== What is required ==
Please rewrite all of the data below, substituting "symbol" for each "icon" and leaving everything else unchanged.

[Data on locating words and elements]

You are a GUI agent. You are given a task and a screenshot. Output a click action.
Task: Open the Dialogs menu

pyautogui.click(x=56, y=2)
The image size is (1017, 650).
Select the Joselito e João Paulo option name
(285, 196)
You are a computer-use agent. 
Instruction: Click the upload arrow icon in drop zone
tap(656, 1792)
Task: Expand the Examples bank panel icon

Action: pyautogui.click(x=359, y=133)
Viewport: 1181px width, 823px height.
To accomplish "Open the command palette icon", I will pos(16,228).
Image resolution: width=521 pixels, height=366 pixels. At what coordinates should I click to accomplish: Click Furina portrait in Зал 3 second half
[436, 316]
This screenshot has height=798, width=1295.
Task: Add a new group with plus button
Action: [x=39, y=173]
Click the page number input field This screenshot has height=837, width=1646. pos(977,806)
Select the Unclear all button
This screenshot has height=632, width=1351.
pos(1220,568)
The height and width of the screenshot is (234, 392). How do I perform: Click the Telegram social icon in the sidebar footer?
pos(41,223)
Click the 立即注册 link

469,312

== Expected answer ==
You are a GUI agent. You are given a task and a screenshot. Output a click action.
Task: Open the Dialogs menu

pyautogui.click(x=56, y=2)
The image size is (1017, 650).
Select the Joselito e João Paulo option name
(285, 196)
You are a computer-use agent. 
Instruction: Click the upload arrow symbol in drop zone
tap(656, 1792)
Task: Expand the Examples bank panel symbol

Action: pyautogui.click(x=359, y=133)
Viewport: 1181px width, 823px height.
To accomplish "Open the command palette symbol", I will pos(16,228).
Image resolution: width=521 pixels, height=366 pixels. At what coordinates should I click to accomplish: Click Furina portrait in Зал 3 second half
[436, 316]
This screenshot has height=798, width=1295.
Task: Add a new group with plus button
Action: [x=39, y=173]
Click the page number input field This screenshot has height=837, width=1646. pos(977,806)
Select the Unclear all button
This screenshot has height=632, width=1351.
pos(1220,568)
The height and width of the screenshot is (234, 392). How do I perform: Click the Telegram social symbol in the sidebar footer?
pos(41,223)
Click the 立即注册 link

469,312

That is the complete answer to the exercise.